Midden, Grange, Co. Sligo
Co. Sligo |
Settlement Sites
Near the village of Grange in County Sligo, there lies a midden, one of those quietly unglamorous features of the archaeological landscape that rarely draws much attention but carries an unusual kind of intimacy.
A midden is, at its simplest, a refuse heap, the accumulated domestic waste of people who once lived nearby: shells, bones, broken pottery, ash, and the general debris of daily life. What makes these sites so compelling to archaeologists is precisely that ordinariness. Where monuments and tombs speak to ceremony and power, a midden speaks to dinner.

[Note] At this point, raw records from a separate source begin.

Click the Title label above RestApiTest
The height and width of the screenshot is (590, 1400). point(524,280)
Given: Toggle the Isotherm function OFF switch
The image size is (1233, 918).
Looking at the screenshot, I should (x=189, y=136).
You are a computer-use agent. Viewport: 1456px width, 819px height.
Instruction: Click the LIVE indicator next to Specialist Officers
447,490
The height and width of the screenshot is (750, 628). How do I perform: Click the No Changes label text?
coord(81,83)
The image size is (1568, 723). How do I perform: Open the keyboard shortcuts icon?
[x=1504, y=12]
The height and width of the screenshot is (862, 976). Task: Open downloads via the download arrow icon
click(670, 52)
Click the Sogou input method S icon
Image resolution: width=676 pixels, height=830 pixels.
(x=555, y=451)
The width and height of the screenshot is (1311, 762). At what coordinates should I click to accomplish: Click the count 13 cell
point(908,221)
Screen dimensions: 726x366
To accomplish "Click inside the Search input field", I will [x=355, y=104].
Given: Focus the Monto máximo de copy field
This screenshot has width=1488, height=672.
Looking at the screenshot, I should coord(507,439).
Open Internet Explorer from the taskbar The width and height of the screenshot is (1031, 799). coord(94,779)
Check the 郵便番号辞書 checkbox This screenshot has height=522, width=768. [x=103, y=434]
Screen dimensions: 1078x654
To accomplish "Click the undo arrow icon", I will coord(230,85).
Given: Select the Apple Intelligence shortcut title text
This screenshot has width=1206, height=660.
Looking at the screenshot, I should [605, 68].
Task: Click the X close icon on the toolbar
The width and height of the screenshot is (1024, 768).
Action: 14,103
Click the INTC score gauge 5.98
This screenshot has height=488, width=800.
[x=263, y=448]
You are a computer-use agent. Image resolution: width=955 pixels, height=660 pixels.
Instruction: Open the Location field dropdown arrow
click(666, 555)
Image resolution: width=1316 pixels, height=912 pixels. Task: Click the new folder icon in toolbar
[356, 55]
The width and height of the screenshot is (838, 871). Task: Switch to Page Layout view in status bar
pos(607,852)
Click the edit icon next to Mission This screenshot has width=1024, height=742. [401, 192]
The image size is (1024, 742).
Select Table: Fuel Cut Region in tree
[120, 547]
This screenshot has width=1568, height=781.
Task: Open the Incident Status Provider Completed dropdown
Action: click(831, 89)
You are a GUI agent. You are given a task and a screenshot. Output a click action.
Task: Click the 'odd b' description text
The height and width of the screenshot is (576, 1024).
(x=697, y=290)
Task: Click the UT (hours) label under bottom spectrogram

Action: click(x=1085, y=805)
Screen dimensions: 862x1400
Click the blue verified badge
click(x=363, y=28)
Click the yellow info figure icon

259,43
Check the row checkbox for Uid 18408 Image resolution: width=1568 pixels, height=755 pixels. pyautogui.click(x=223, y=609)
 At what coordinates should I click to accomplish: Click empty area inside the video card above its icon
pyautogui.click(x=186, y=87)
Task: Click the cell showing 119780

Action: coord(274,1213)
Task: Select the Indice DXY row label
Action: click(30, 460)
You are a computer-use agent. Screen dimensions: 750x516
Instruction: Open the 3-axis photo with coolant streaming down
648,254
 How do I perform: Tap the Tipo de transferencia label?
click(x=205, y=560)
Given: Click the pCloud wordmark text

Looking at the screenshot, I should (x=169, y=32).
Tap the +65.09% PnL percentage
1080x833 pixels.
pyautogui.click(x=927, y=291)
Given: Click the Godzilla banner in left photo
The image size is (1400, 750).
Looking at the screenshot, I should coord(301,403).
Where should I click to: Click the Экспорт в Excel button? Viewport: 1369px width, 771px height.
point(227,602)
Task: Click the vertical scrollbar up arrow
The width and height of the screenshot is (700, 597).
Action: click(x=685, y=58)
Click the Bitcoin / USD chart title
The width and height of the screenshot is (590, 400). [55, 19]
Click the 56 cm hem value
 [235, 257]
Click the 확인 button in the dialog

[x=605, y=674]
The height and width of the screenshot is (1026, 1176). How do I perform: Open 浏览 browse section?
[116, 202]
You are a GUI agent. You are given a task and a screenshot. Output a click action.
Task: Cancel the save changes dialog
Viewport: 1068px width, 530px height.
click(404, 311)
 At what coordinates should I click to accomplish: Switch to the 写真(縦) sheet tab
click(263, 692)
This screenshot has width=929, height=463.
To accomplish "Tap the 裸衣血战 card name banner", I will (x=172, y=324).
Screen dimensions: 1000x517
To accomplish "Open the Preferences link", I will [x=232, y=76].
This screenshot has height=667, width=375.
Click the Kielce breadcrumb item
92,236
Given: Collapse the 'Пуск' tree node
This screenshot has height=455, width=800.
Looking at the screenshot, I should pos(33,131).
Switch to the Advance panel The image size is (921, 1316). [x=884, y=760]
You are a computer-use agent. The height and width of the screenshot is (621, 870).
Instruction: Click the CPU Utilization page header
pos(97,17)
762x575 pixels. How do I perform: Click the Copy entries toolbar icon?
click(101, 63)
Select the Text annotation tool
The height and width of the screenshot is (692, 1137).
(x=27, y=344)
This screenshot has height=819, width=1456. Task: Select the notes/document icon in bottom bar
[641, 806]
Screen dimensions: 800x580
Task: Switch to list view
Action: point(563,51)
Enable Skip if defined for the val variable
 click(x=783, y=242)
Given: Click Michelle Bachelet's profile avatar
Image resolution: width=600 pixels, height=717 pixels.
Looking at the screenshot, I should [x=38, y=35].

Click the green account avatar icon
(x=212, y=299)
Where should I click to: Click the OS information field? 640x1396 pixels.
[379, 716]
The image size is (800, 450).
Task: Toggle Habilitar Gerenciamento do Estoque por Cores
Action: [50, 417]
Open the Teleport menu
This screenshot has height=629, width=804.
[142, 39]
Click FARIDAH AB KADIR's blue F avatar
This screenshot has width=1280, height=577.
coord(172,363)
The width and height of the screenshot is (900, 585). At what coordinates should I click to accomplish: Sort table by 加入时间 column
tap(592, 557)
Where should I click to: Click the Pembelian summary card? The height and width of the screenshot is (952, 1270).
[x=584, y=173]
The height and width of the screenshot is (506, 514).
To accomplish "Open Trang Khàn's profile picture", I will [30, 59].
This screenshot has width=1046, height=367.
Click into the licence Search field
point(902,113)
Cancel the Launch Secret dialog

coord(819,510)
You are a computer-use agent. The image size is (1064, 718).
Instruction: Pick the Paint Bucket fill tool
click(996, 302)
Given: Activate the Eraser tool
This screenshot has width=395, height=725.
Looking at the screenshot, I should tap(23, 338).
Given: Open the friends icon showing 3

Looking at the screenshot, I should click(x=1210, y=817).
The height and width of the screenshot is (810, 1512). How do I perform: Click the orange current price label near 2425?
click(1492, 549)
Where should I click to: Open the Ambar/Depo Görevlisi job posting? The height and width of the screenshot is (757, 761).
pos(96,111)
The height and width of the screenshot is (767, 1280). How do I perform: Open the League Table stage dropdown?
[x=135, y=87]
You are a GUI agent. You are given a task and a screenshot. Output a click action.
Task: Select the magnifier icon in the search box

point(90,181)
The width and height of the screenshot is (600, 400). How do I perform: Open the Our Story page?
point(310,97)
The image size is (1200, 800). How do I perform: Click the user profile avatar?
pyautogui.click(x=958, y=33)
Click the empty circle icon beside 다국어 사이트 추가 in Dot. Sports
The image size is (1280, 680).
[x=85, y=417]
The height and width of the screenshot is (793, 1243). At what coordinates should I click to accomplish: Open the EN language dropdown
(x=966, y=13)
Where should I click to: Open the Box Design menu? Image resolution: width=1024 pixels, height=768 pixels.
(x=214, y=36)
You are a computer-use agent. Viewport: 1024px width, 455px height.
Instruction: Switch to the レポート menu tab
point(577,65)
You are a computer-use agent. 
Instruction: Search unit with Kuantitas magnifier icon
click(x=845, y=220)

Middens are found all along the Irish coastline and inland too, left by communities ranging from Mesolithic hunter-gatherers to medieval farming households. The shell middens of the west coast in particular have yielded some of the most detailed pictures available of early Irish diet and seasonal movement, as the species present and the way bones are cut can reveal not just what people ate but how they processed and stored food. The Grange area of Sligo sits in a landscape already well layered with prehistoric activity, close to the shoreline of Lough Gill's broader catchment and within reach of the kind of coastal and estuarine environments that sustained communities for millennia. Without further excavation records available for this particular site, its precise date and character remain open questions.